The Yankees finished the season first in the American League East at 94–68, beat the Kansas City Royals in four games in the ALDS and Cleveland Guardians in five games in the ALCS for their first AL Pennant and World Series appearance since 2009, where they subsequently lost to the Los Angeles Dodgers in five games. On November 8, 2024, the Yankees exercised the 2025 option clause for Boone.

===2025 season===
Before the 2025 regular season began, Boone and the Yankees agreed to a two-year contract extension through 2027.

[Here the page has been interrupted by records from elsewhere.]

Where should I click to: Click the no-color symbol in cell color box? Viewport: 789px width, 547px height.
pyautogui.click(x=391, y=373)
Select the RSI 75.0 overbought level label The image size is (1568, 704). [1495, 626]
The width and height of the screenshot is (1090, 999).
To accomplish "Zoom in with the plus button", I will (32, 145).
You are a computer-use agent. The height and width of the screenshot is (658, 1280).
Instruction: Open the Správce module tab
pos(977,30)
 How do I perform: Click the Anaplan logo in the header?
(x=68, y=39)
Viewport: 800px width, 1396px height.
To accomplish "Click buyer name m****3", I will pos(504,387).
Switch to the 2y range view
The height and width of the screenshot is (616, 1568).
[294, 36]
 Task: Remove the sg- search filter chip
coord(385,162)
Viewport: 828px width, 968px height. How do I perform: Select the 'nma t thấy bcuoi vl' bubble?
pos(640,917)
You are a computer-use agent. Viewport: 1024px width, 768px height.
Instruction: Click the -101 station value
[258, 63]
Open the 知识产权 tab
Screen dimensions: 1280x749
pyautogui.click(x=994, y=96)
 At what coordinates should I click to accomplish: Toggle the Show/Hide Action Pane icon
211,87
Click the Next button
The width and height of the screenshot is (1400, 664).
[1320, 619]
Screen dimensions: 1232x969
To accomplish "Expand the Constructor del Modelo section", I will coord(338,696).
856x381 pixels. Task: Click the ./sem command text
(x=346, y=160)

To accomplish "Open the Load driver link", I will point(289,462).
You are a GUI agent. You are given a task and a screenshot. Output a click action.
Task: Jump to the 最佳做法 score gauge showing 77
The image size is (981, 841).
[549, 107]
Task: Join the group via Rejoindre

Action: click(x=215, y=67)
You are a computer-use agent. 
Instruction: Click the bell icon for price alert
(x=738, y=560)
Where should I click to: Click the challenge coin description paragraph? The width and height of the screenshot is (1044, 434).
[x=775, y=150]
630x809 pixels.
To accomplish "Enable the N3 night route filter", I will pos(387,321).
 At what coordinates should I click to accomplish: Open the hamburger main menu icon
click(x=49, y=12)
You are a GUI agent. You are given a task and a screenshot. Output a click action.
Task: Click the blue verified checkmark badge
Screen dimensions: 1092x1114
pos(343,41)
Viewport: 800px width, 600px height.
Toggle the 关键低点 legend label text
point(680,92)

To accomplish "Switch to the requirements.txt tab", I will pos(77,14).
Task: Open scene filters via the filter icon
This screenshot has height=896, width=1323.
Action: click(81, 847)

The Yankees finished second in the AL East with a 94–68 record, narrowly behind the Toronto Blue Jays, who held the tiebreaker. They advanced past the Boston Red Sox by winning the Wild Card Series 2–1. They would go on to lose the Division Series to the Toronto Blue Jays 3–1.

===Managerial record===

| Team | Year | Regular season |  |  |  |  | Postseason |  |  |  |  |
| Games | Won | Lost | Win % | Finish | Won | Lost | Win % | Result |
| NYY | 2018 | 162 | 100 | 62 | .617 | 2nd in AL East | 2 | 3 | .400 | Lost ALDS (BOS) |
| NYY | 2019 | 162 | 103 | 59 | .636 | 1st in AL East | 5 | 4 | .556 | Lost ALCS (HOU) |
| NYY | 2020 | 60 | 33 | 27 | .550 | 2nd in AL East | 4 | 3 | .571 | Lost ALDS (TB) |
| NYY | 2021 | 162 | 92 | 70 | .568 | 3rd in AL East | 0 | 1 | .000 | Lost ALWC (BOS) |
| NYY | 2022 | 162 | 99 | 63 | .611 | 1st in AL East | 3 | 6 | .333 | Lost ALCS (HOU) |
| NYY | 2023 | 162 | 82 | 80 | .506 | 4th in AL East | – | – | – | – |
| NYY | 2024 | 162 | 94 | 68 | .580 | 1st in AL East | 8 | 6 | .571 | Lost World Series (LAD) |
| NYY | 2025 | 162 | 94 | 68 | .580 | 2nd in AL East | 3 | 4 | .429 | Lost ALDS (TOR） |
| NYY | 2026 | 161 | 93 | 68 | .578 |  | – | – | – | – |
| Total |  | 1,355 | 790 | 565 | .583 |  | 25 | 27 | .481 |  |

==Personal life==
Boone is the son of former catcher and manager Bob Boone, the brother of All Star and four-time Gold Glove winner and current Texas Rangers hitting coach Bret Boone, the brother of former Cincinnati Reds minor leaguer Matt Boone, and the grandson of former major leaguer Ray Boone. As children, Aaron and Bret spent time in the Phillies clubhouse with fellow sons of other major league players, including Pete Rose Jr. Boone is a descendant of pioneer Daniel Boone. Boone is a fan of the Philadelphia Eagles football team.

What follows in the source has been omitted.